Bertrand Gervais aborde une problématique qui remet en question les fondements de nos sociétés. Éric Lint, l’inventeur de l’écriture transgénique, a inséré un gène étranger dans le récit et a ouvert la porte à la catastrophe. La spéculation, les profits à outrance, les butins que se partagent les dirigeants d’entreprises sont-ils «des virus» qui font chanceler l’édifice?
«Ce n’est pas une nouvelle gestion qu’il faut, c’est un nouvel imaginaire», clame le professeur Aarvi.
«Le maître du Château rouge» prend la forme d’un roman jeunesse. Il ne faut pourtant pas se fourvoyer. Le questionnement est fort judicieux et démontre qu’une société qui tourne le dos à la création ne peut que régresser. Le Front de libération de l’Île des Pas perdus travaille à faire éclater les mesures coercitives qui tuent l’invention créatrice. Il en faut autant dans nos institutions où les données comptables menottent tous les projets. Recommencer est plus difficile qu’on ne le pense. Pour y arriver, il faudrait tourner le dos à des habitudes qui nous ont menés au désastre et plonger dans une utopie où les balises n’existent pas.

Suspense

Caroline, avec l’aide de Théo, tente de mettre un frein au grand dérèglement en se rendant au château du grand capitan, l’épicentre du désastre.
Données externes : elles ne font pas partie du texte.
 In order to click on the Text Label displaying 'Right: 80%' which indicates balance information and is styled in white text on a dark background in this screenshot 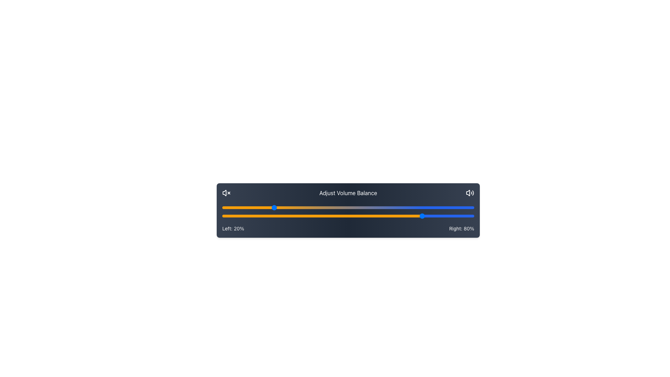, I will do `click(461, 228)`.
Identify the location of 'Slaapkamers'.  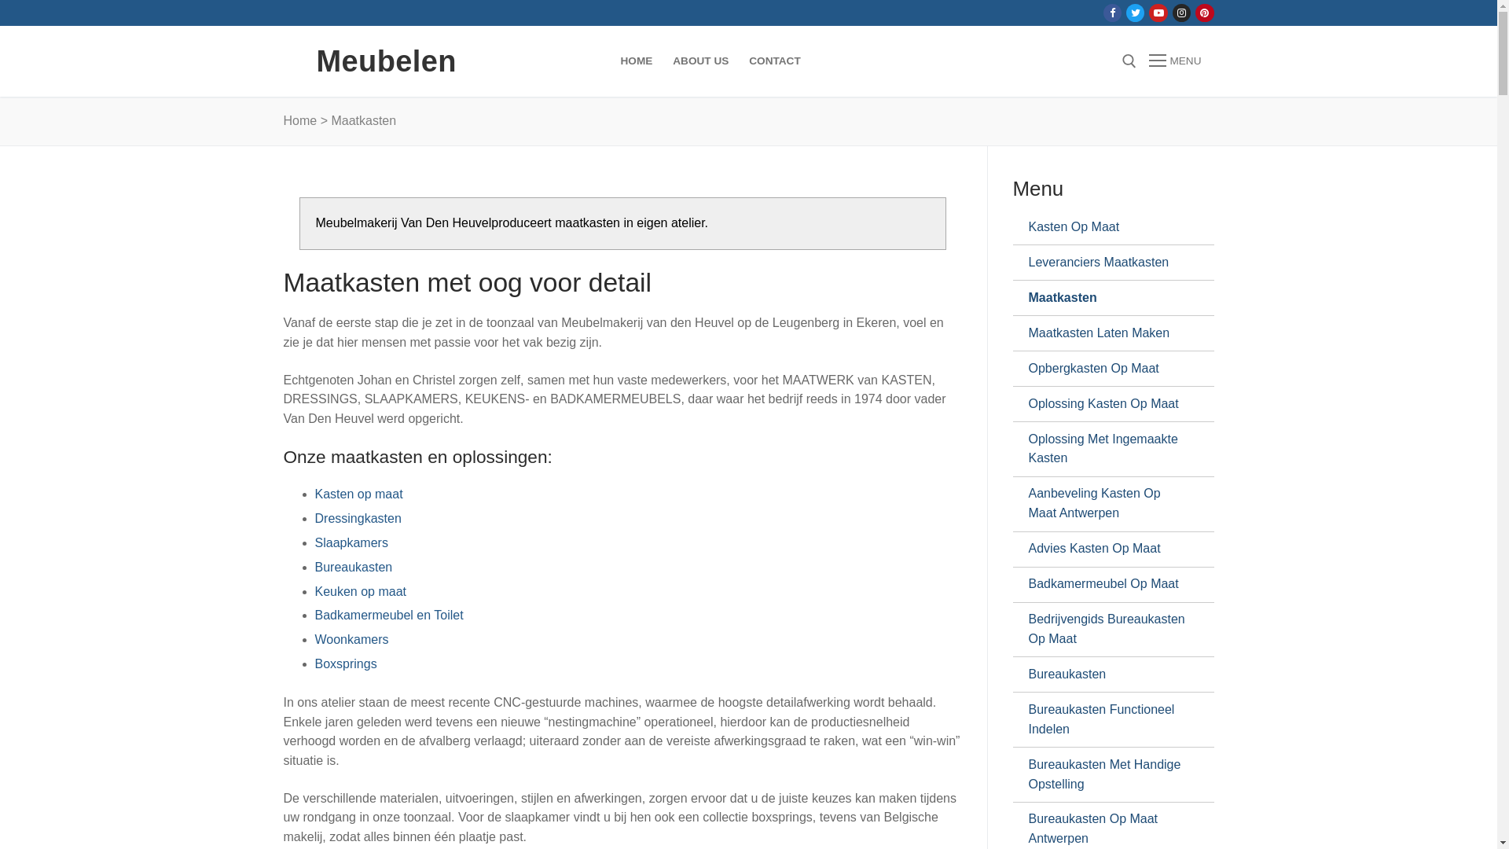
(350, 542).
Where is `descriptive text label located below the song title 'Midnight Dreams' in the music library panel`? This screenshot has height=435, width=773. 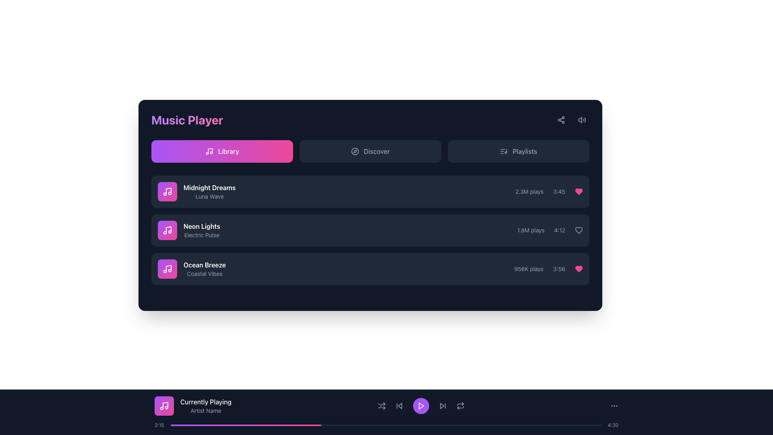
descriptive text label located below the song title 'Midnight Dreams' in the music library panel is located at coordinates (209, 196).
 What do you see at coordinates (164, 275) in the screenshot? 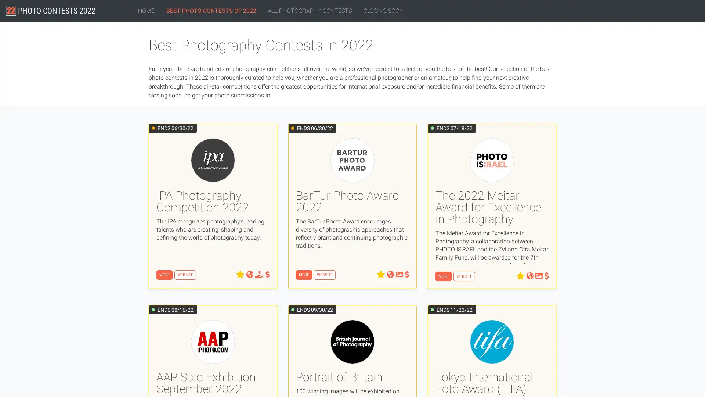
I see `MORE` at bounding box center [164, 275].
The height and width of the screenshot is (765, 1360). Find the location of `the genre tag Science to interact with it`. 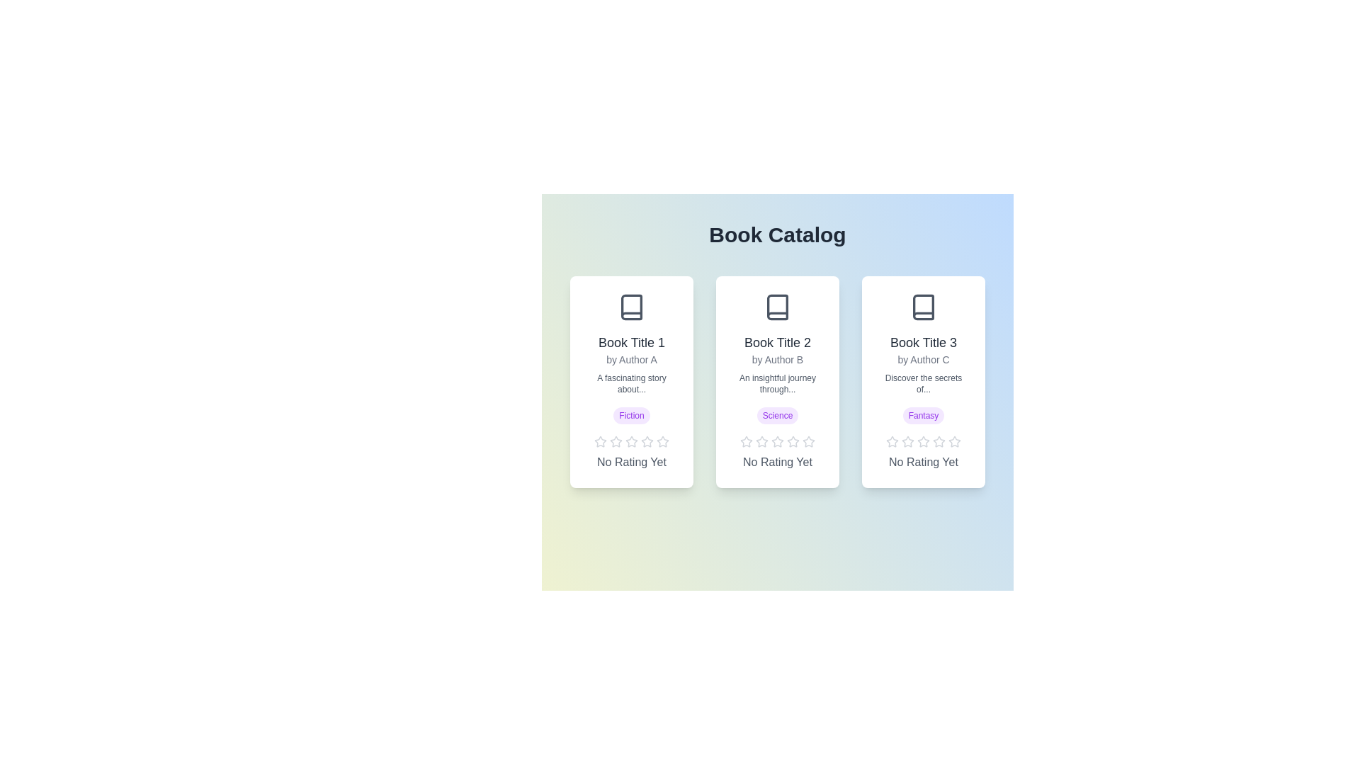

Ils foncent, croisent des personnages étranges, déjouent les forces de l’ordre qui profitent de la situation pour instaurer la répression et un régime totalitaire.
La jeune fille devra abandonner l’île avec son père. Le pays a été contaminé par des gestionnaires sans imagination qui ne s’intéressent qu’au pouvoir et à leurs privilèges.
«Existe-t-il quelque chose hors des murs de notre imagination? a-t-elle encore le temps de se demander. De la matière, sûrement. Et de la vie, tout aussi insaisissable que de l’encre qui se détache d’une feuille.» (p.193)
Un ouvrage qui permet plusieurs niveaux de lecture, ce qui en fait une œuvre forte malgré les apparences. Pour ceux et celles qui veulent renouer avec l’utopie et l’avenir.

«Le maître du Château rouge» de Bertrand Gervais est paru chez XYZ Éditeur.